NAA10 polyadenylation signal variants cause syndromic microphthalmia

Abstract

Background: A single variant in NAA10 (c.471+2T>A), the gene encoding N-acetyltransferase 10, has been associated with Lenz microphthalmia syndrome. In this study, we aimed to identify causative variants in families with syndromic X-linked microphthalmia.

Methods: Three families, including 15 affected individuals with syndromic X-linked microphthalmia, underwent analyses including linkage analysis, exome sequencing and targeted gene sequencing. The consequences of two identified variants in NAA10 were evaluated using quantitative PCR and RNAseq.

Results: Genetic linkage analysis in family 1 supported a candidate region on Xq27-q28, which included NAA10. Exome sequencing identified a hemizygous NAA10 polyadenylation signal (PAS) variant, chrX:153,195,397T>C, c.*43A>G, which segregated with the disease. Targeted sequencing of affected males from families 2 and 3 identified distinct NAA10 PAS variants, chrX:g.153,195,401T>C, c.*39A>G and chrX:g.153,195,400T>C, c.*40A>G. All three variants were absent from gnomAD. Quantitative PCR and RNAseq showed reduced NAA10 mRNA levels and abnormal 3' UTRs in affected individuals. Targeted sequencing of NAA10 in 376 additional affected individuals failed to identify variants in the PAS.

Conclusion: These data show that PAS variants are the most common variant type in NAA10-associated syndromic microphthalmia, suggesting reduced RNA is the molecular mechanism by which these alterations cause microphthalmia/anophthalmia. We reviewed recognised variants in PAS associated with Mendelian disorders and identified only 23 others, indicating that NAA10 harbours more than 10% of all known PAS variants. We hypothesise that PAS in other genes harbour unrecognised pathogenic variants associated with Mendelian disorders. The systematic interrogation of PAS could improve genetic testing yields.

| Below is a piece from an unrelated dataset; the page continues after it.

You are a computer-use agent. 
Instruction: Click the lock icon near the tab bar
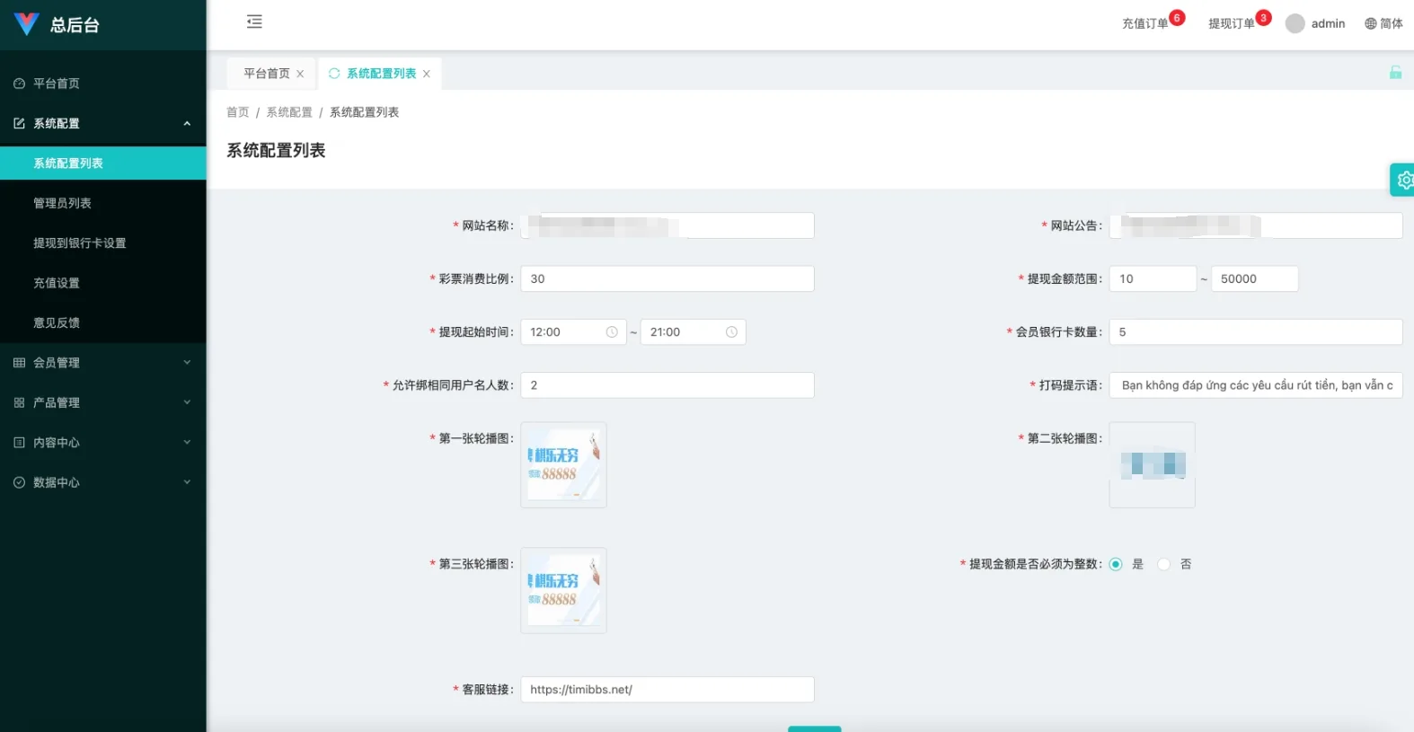(x=1395, y=73)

Keywords: Naa10; polyadenylation signal.

Figure 1

Pedigrees for families 1–3. Clinically affected individuals are depicted by filled symbols, black symbols depict individuals with eye findings and grey symbols depict individuals without eye findings, genotypes of tested individuals are noted.

Figure 2

Reverse transcription and quantitative PCR analysis of NAA10 expression in mRNA; data were normalised to ACTB mRNA levels. (A) relative NAA10 expression in whole blood from affected individuals (family 1, individuals III-2, III-5 and IV-3), carrier females (family 1, individuals II-2, II-6 and III-15) and male and female control individuals (C1–C4). All values are shown relative to control C1. (B) NAA10 expression levels in lymphoblasts from affected male IV-6 shown relative to the expression level in unaffected male V-9, family 2.

Figure 3

RNA-seq data comparing reads from four affected individuals, two carrier females and three control individuals, one female and two males, for NAA10. The variant positions in the NAA10 polyadenylation signal are marked by a filled red arrow. Transcription in affected individuals (family 1, individuals III-2, III-5 and IV-3 and family 2, individual IV-6) and carrier females (family 1, individuals II-2 and III-15) continues past the normal polyadenylation cleavage site and uses a cryptic signal approximately 600 bp downstream at an alternate polyadenylation cleavage site depicted by an open red arrow. NAA10 gene models are from GENCODE V.19 as included in the UCSC genome browser (GRCh37/hg19).

Figure 4

Comparison of the effects of AAUAAA mutations on cleavage and poly(A) addition. Variants identified in this study are noted with an asterisk. Figure is reproduced from Sheets et al with permission from Oxford University Press.